No soy Pasolini pidiendo explicaciones
No soy Ginsberg expulsado de Cuba
No soy un marica disfrazado de poeta
No necesito disfraz
Comienza Lemebel su Manifiesto (hablo por mi diferencia). Nadie va a decirle a Lemebel cómo empezar su poema. Tan solo se me ocurre que en esa enumeración podríamos incluir a Wilde.
Oscar Fingal O`Flafertie Wills Wilde nació en Dublín en 1854, hijo de un médico especialista en ojos y oídos y de una madre poeta. En una ciudad y un país empobrecidos la suya era una familia de buen pasar económico. Pudo leer y estudiar tempranamente y encontrar su lugar en el mundo en las letras clásicas y en toda manifestación estética que cayó en sus manos.
Temprano clasicista (le gustaban los griegos) desde pequeño quiso ser poeta como sus amados Ruskin y Pater. Y en su derrotero artístico encontró que además de la poesía también le quedaba cómoda la prosa de todo tipo: fue cuentista, dramaturgo y escribió una novela, El retrato de Dorian Gray, donde pudo dar cuenta en forma más completa de sus ideas sobre la belleza, el arte y la decadencia.
“Los clásicos arbsorbieron casi por entero su atención en sus últimos tiempos escolares y la belleza de sus traducciones orales en clase era algo que no se olvidaba fácilmente”, dijo uno de sus maestros.

Entradas de datos almacenadas
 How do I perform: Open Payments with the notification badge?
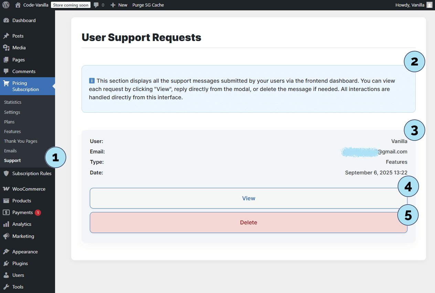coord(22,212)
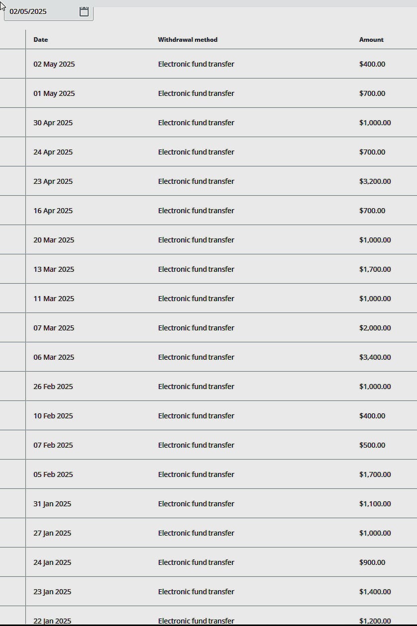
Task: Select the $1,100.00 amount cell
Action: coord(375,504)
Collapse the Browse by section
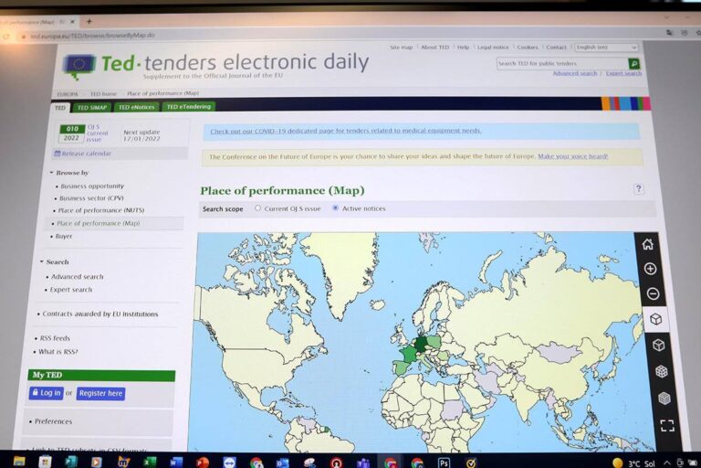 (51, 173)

▸ **Tarea**:
Transcribe literalmente el fragmento del texto sobre Oscar Wilde que va desde "Temprano clasicista (le" hasta "y la decadencia.", ambos incluidos. Los datos son un material aparte, sin relación con el texto sobre Oscar Wilde.

▸ **Resultado del ejercicio**:
Temprano clasicista (le gustaban los griegos) desde pequeño quiso ser poeta como sus amados Ruskin y Pater. Y en su derrotero artístico encontró que además de la poesía también le quedaba cómoda la prosa de todo tipo: fue cuentista, dramaturgo y escribió una novela, El retrato de Dorian Gray, donde pudo dar cuenta en forma más completa de sus ideas sobre la belleza, el arte y la decadencia.